Resolved, etc. That all Aids and Supplies, and Aids to his Majesty in Parliament, are the sole Gift of the Commons: And that it is the undoubted and sole right of the Commons, to direct, limit, and appoint, in such Bills, the Ends, Purposes, Considerations, Conditions, Limitations, and Qualifications of such Grants; which ought not to be changed, or altered by the House of Lords.

(C.J. ix. 509.)


(1) That the right of granting Aids and Supplies to the Crown is in the Commons alone, as an essential part of their Constitution; and the limitation of all such Grants, as to matter, manner, measure, and time, is only in them.

(2) That, although the Lords have exercised the power of rejecting Bills of several descriptions relating to Taxation by negativing the whole, yet the exercise of that power by them has not been frequent, and is justly regarded by this House with peculiar jealousy, as affecting the right of the Commons to grant the Supplies and to provide the Ways and Means for the Services of the year.

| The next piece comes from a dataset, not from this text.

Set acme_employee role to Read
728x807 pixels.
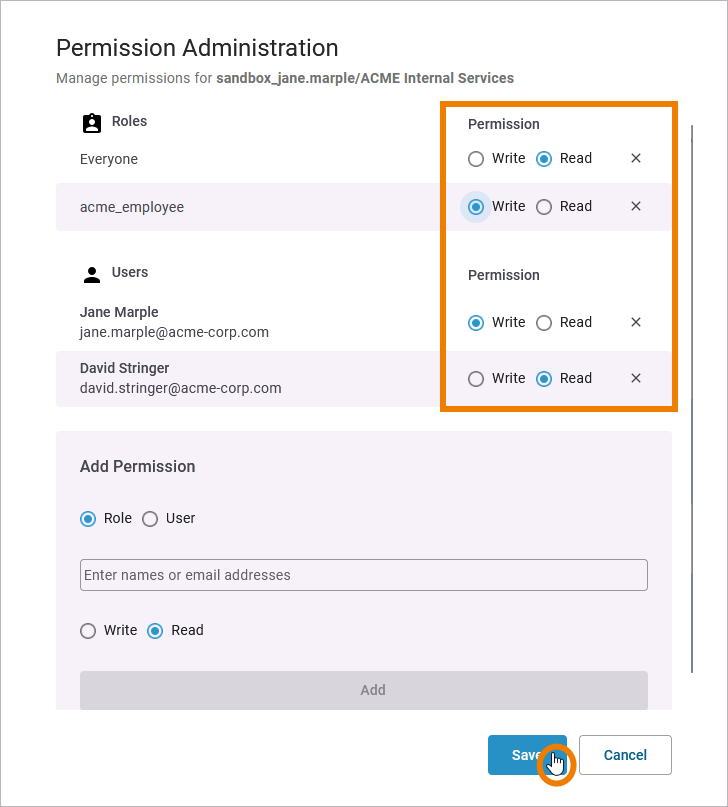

(3) That, to guard for the future against an undue exercise of that power by the Lords, and to secure to the Commons their rightful control over Taxation and Supply, this House has in its own hands the power so to impose and remit Taxes, and to frame Bills of Supply, that the right of the Commons as to the matter, manner, measure and time may be maintained inviolate.